**** The records
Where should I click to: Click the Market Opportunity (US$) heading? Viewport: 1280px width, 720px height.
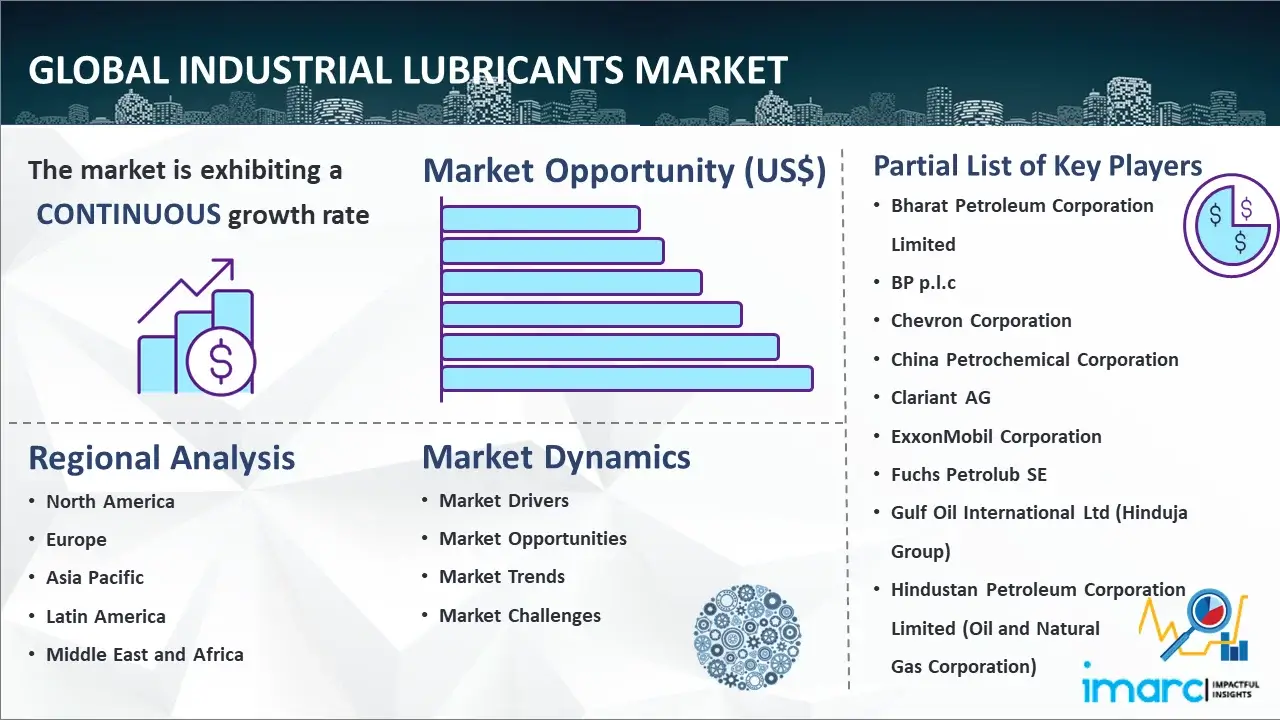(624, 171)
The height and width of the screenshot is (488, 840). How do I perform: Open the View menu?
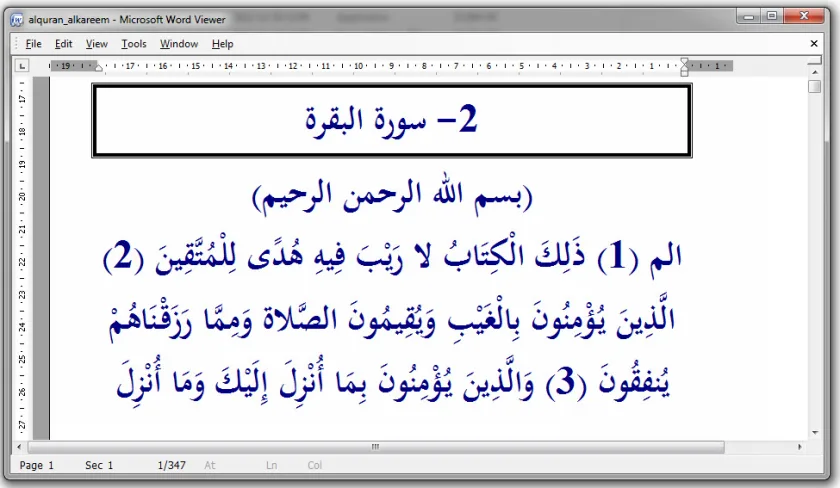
********
**** The records
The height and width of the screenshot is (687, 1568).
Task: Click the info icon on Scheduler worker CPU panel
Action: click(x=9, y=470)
********
**** The records
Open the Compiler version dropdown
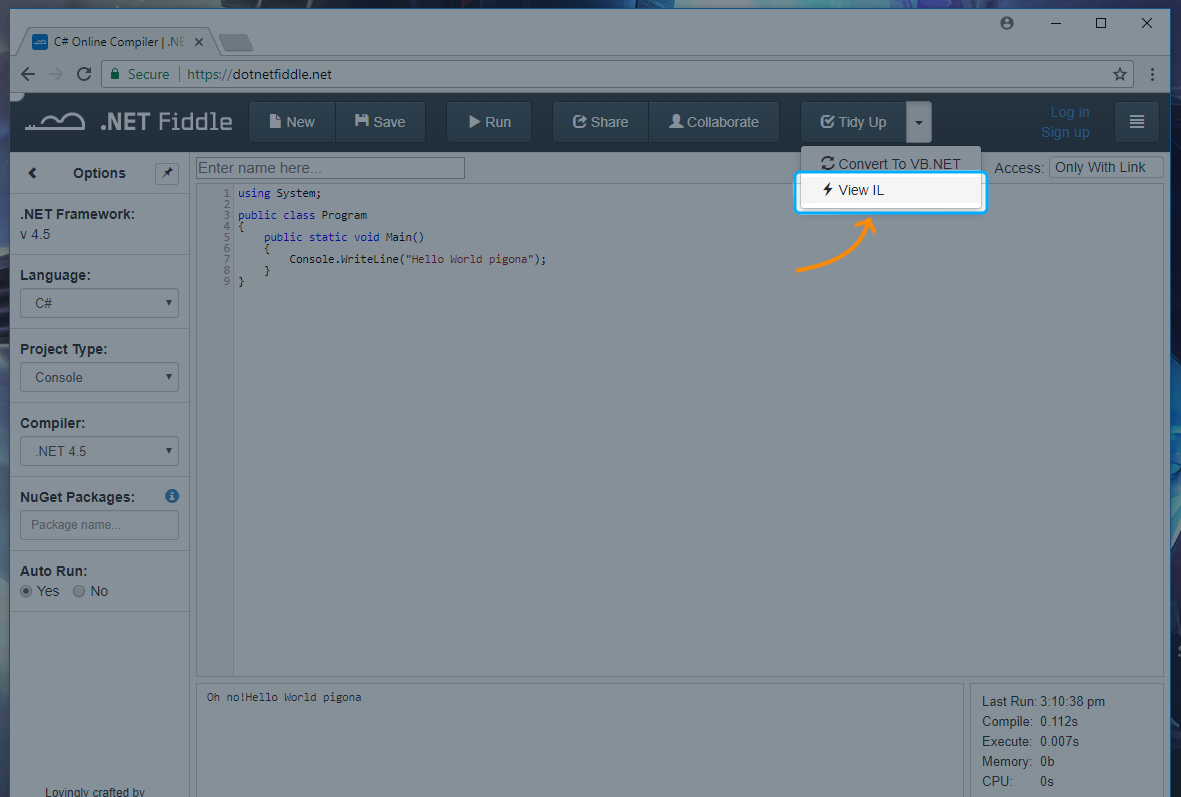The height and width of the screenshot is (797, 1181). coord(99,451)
********
What to produce =>
Working from the entries above, please transcribe only the lines from the line with "Where should I" through the line with "The height and width of the screenshot is (488, 840).", exactly, with both end lines and without pictures.

Expected answer =>
Where should I click to: Click the Market Opportunity (US$) heading? Viewport: 1280px width, 720px height.
(624, 171)
The height and width of the screenshot is (488, 840). How do I perform: Open the View menu?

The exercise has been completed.